Leave out the pictures and repeat the entries below verbatim.

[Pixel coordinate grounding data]
• • •
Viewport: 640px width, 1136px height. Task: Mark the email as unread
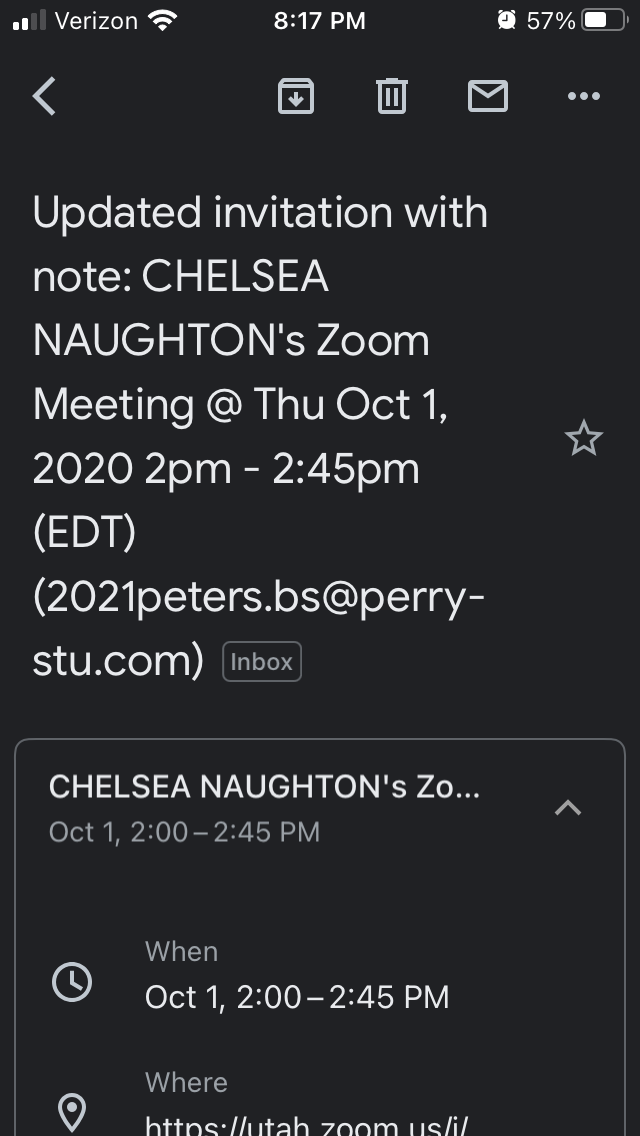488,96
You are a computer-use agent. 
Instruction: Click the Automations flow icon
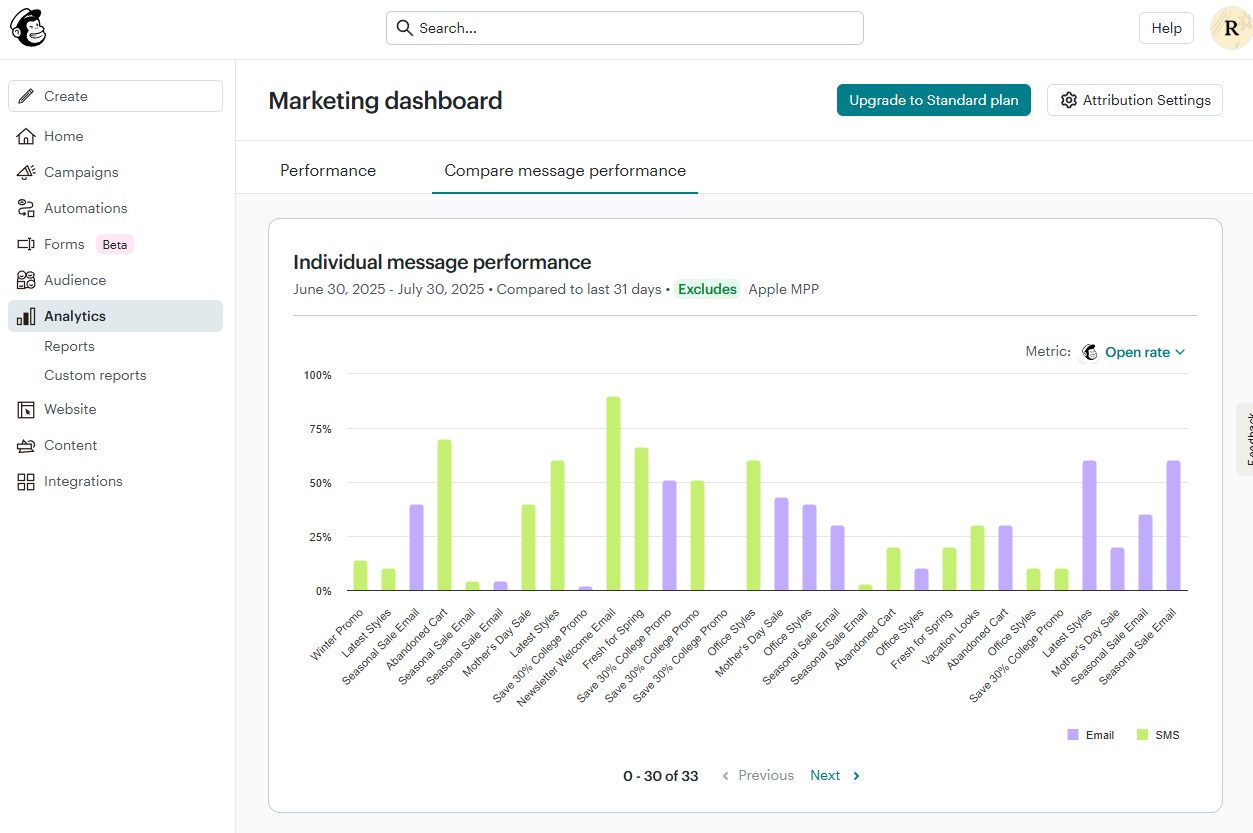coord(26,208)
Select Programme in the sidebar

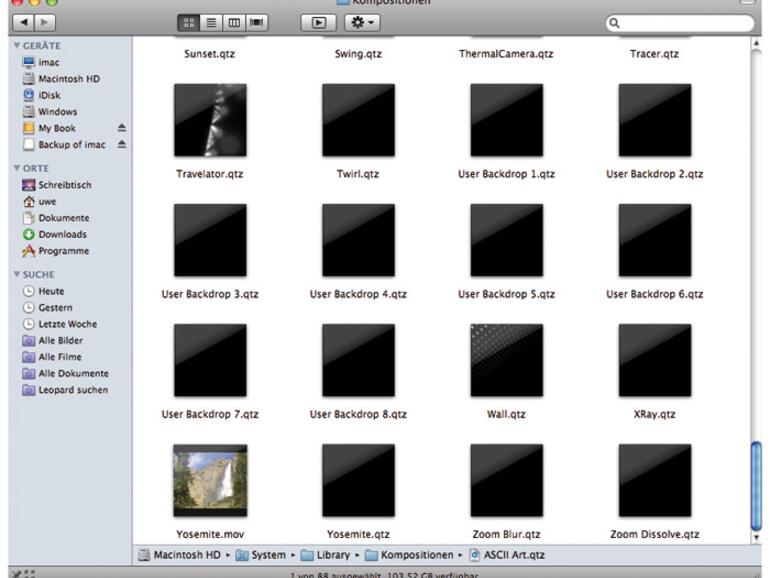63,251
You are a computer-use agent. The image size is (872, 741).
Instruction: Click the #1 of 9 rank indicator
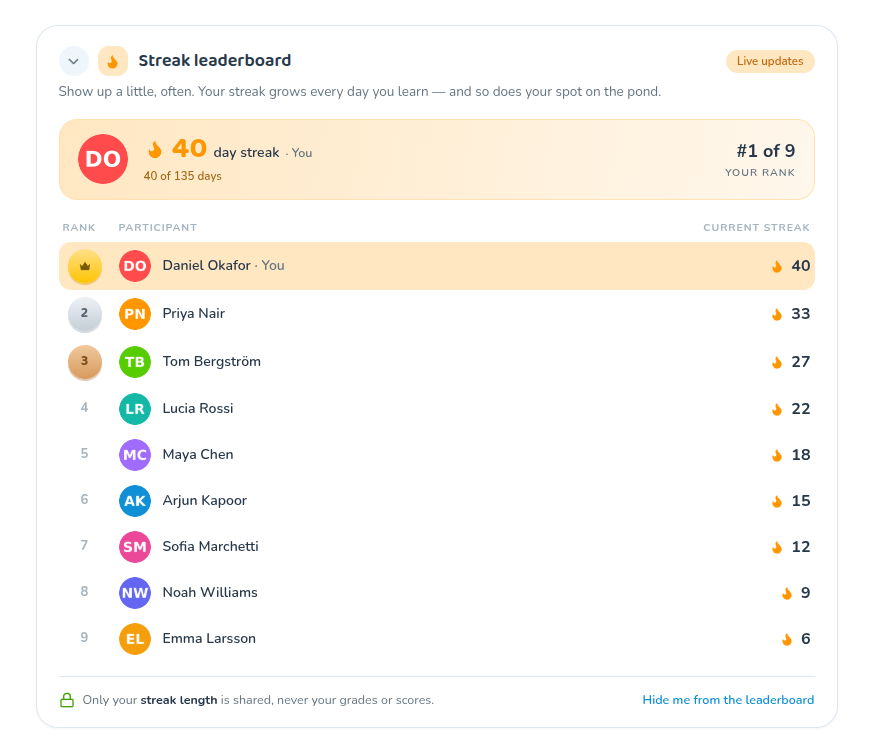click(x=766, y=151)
• • •
• **EXERCISE OUTPUT**:
Viewport: 640px width, 1136px height. Task: Mark the email as unread
488,96
You are a computer-use agent. 
Instruction: Click the Automations flow icon
coord(26,208)
Select Programme in the sidebar

63,251
You are a computer-use agent. The image size is (872, 741).
Instruction: Click the #1 of 9 rank indicator
click(x=766, y=151)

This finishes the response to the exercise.